Regarding that age-old tradeoff, speed versus maneuverability, the CD design team clearly prefers to beat the playboaters to the campsite. The Infinity’s long waterline and low rocker profile translate into excellent tracking and speed. Yet turning performance is reasonable for a boat of this length and very predictable. The Infinity responds nicely to an edge for subtle course corrections.

Current Designs Infinity Specs
Length: 17′ 9″
Width: 22″
Weight: 52 lbs
 (fiberglass) / 50 lbs (Kevlar)
Price: $3,399 USD (fiberglass)  / $3,799 USD (Kevlar)


Another speedy feature of the Infinity is the soft, rounded cross-section of the shallow-arch hull; it’s curved like a racing kayak’s and you can feel this in the low initial stability, though less so when fully loaded. A confident paddler can effortlessly roll on edge and smoothly recover from any amount of lean—or from being upside down.

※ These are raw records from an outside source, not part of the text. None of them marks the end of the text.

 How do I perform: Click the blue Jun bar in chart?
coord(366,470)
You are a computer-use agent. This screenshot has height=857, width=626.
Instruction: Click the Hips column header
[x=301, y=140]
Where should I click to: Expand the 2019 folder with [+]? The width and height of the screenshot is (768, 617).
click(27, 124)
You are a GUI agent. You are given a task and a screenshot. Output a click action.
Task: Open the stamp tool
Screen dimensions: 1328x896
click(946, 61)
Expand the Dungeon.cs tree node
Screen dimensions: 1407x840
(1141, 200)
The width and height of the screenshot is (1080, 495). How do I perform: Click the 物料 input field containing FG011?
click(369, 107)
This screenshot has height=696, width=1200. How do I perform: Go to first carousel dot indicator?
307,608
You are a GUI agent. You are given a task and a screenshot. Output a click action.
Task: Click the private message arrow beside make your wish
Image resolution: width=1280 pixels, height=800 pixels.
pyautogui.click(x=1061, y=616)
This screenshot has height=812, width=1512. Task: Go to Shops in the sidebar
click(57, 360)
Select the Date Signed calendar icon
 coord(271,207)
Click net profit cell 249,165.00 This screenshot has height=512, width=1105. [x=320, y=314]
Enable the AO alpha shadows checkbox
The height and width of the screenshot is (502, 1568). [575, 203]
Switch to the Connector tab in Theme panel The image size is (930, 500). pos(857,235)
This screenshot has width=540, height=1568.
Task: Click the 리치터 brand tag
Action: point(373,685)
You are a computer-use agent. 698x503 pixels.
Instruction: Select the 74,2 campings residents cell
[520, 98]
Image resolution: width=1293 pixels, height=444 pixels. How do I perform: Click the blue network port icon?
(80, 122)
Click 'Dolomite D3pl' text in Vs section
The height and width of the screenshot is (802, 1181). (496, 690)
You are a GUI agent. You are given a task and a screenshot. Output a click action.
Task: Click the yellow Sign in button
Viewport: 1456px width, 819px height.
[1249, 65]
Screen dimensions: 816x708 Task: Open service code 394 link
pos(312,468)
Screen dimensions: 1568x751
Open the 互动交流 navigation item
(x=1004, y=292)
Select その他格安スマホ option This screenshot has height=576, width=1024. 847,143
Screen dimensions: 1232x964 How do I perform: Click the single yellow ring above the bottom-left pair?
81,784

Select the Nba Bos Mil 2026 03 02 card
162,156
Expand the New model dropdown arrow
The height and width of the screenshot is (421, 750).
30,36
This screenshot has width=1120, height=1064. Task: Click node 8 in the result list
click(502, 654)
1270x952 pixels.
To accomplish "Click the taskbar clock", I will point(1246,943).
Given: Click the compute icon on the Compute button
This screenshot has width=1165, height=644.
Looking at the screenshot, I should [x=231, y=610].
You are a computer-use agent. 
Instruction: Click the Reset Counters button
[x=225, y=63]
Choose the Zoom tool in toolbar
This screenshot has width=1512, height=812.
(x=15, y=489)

Another upshot of the speed/tracking proficiency is almost completely neutral response to crosswind, translating into control in rough conditions and skeg non-dependence, though dropping the fin helps when quartering into strong winds or running downwind with a following sea.

Current Designs crafts beautiful kayaks, and it is perhaps the parent company Wenonah’s expertise with lightweight tripping and racing canoes that allowed our Kevlar demo to weigh in at less than 50 pounds. Peering through the layers of the translucent hull gives you a sense of CD’s composite wizardry and careful attention to which areas get reinforcement, like the hull and skeg box, and where material is pared to save weight, like the deck and bulkheads.

Attention to detail also shows in such features as the skeg cable routing, which was well clear of the rear hatch opening so we could fearlessly cram gear into the hatch and fill the spaces around the skeg box.

CD describes the Infinity as a “large expedition sea kayak” that will “comfortably accommodate larger paddlers,” but it’s really a big boat that doesn’t feel big, or trade off super-smooth performance for carrying capacity. The Infinity is excellently suited for any midsized to large paddler whose primary concerns are speed, efficiency, carrying capacity, light weight and long-distance touring performance.

Different parts of blue sea kayak

Kevlar, Kevlar everywhere (top)

Current Designs affixes the foot rails to a metal bracket moulded into the Kevlar hull, providing strength without through-hull holes. a heavier duty Kevlar fabric reinforces the hull under the cockpit. The bulkheads are lightweight Kevlar too.

Big without feeling it (middle)

We like the fit and layout of the cockpit and the positioning of the rear bulkhead close to the seat to maximize day hatch space. The front deck and simple, effective moulded-in thigh braces are high enough for large paddlers without sacrificing performance fit.

Don’t rocker the boat (bottom)

Sleek and speedy rule the day, as demonstrated by the sharp entry line, long waterline, low rocker, and rounded chines and bottom.